How well will this loan perform for the bank? Well, to most of us, we’d say not so well. Further, if inflation rises at a rate of over 2% per year, this loan will rapidly become very, very cheap. However, before inflation explodes, the loan serves a great purpose: it allows someone who would otherwise have to walk away from a house to stay in it and care for it. The other option is to have the owner walk away, possible have a vacant house with the plumbing and other items of value removed, and something that will sell for 50% of the mortgage amount when it finally goes to the courthouse for auction.
A great example, to make it easy, would be a $1,000,000 loan in foreclosure. Consider the home owner took out the loan made payments for years, but then stopped paying. So, the amount owned we’ll consider to have returned to the original loan amount of $1,000,000. So, if the owner had originally taken this loan for 30 years at 6.5%, their mortgage payment would have been $6,320 per month. At the new rate, the mortgage payment will drop to under $3,700 per month. At the original 6.5 percent, this $2,620 in saved payments would be the equivalent of having borrowed $415,000 less than the $1,000,000, or $585,000.
WHAT IS REALITY? IN MOST MARKETS, THE VALUE OF THAT +/-$1,000,000 PROPERTY IS PROBABLY AROUND $585,000 TODAY. IN THIS WAY, THE BANK IS ACCEPTING THE DROP IN VALUE, AND LOCKING IN THE HOME OWNER.
The reason this loan works is that a homeowner can now most likely own their house and pay a mortgage for a price that is 41.5% below the mortgage that was agreed to with the purchase price.
WHY IS THIS IMPORTANT TO A REAL ESTATE BROKER?

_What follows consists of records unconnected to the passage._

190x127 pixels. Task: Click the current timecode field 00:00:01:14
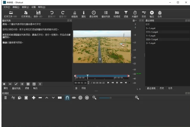pyautogui.click(x=80, y=83)
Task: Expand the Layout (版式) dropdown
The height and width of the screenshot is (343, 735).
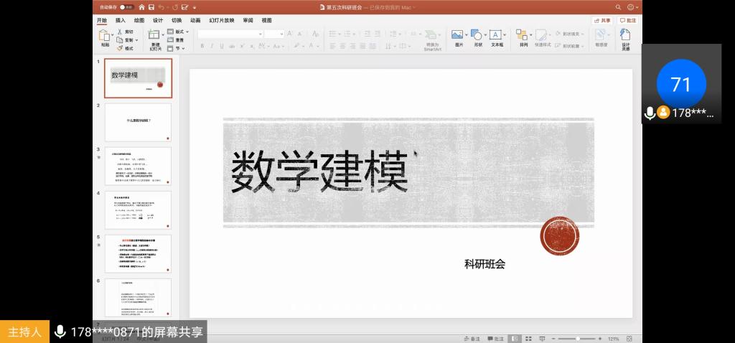Action: coord(180,32)
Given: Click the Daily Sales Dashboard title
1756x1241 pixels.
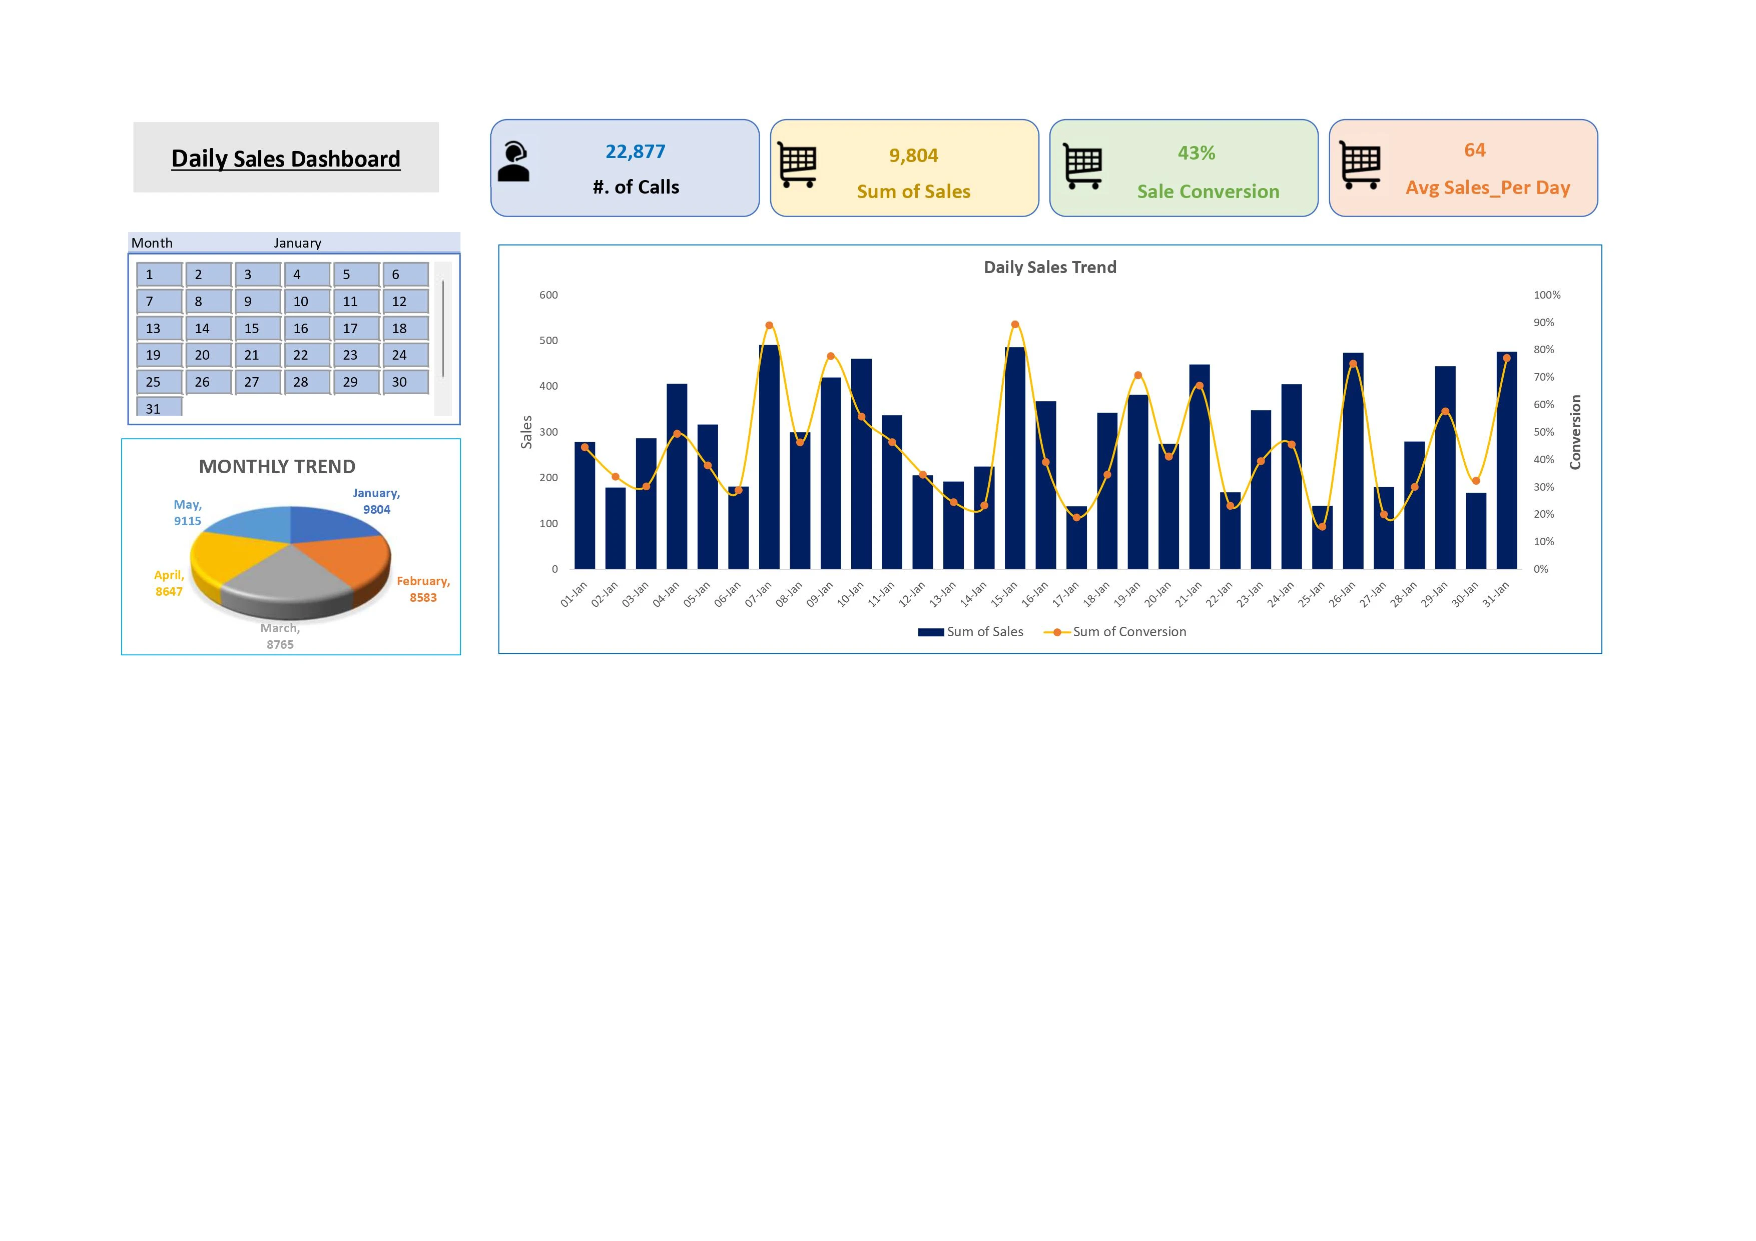Looking at the screenshot, I should [x=285, y=158].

I could write ten pages in explaining how this will have a dramatic effect on business throughout the country, but the following will simplify it: The only reason this house will ever be sold is if a) the homeowner dies, b) they cannot afford the new rate, or c) they have to move and need to sell short or walk away from the property. Since there are millions of houses in some part of the foreclosure process, is should be safe to say that more than one million of these mortgages could eventually be written. As such, these houses will be removed from the market for 40 years. The cascading effect will be tremendous. Transfer taxes will not be paid for many years, and the purchase of new floorings, painting, furnishings, appliances, etc. will all be postponed. This will trickle-down and have a deleterious effect on contractors, Home Depots, city clerks and hundreds of other businesses.
WHAT IS THE SAD/GREAT/AMAZING PART OF THIS EQUATION?
The people receiving the equivalent of a 41.5% discount are those who have stopped paying their loans. Those paying will never be offered this rate! However, at this point in the real estate market, it is unlikely that other solutions would make sense. In addition, it is understandable that a bank would be more willing to accept the 2% rate than a write-down of the principal mortgage amount.
If you need a referral to someone able to help you manage a transition from foreclosure to a workable mortgage, give me a call at 516-741-5960. While I am the broker at Village Properties in Mineola, we have dealt with clients who haven’t been able to perform short sales, but have gotten 2% rates and seen mortgages (more realistic than the sample shown above) drop from $2,700 to $1,570 per month. Yes, the discount is the same (+/-40%), but the payments are more realistic for this part of the world.
WHAT SHOULD THE 2% MORTGAGOR HOPE FOR? INFLATION!
Should inflation hit 10%, this loan would essentially be free money. If the homeowner is, for example, self-employed, and they have to pay this loan, inflation would be terrific. If they are professionals/trade workers charging per hour, and we assume they could earn, say $50 per hour, net, then the loan in the previous paragraph would cost them just more than 31 hours of work per month before taxes.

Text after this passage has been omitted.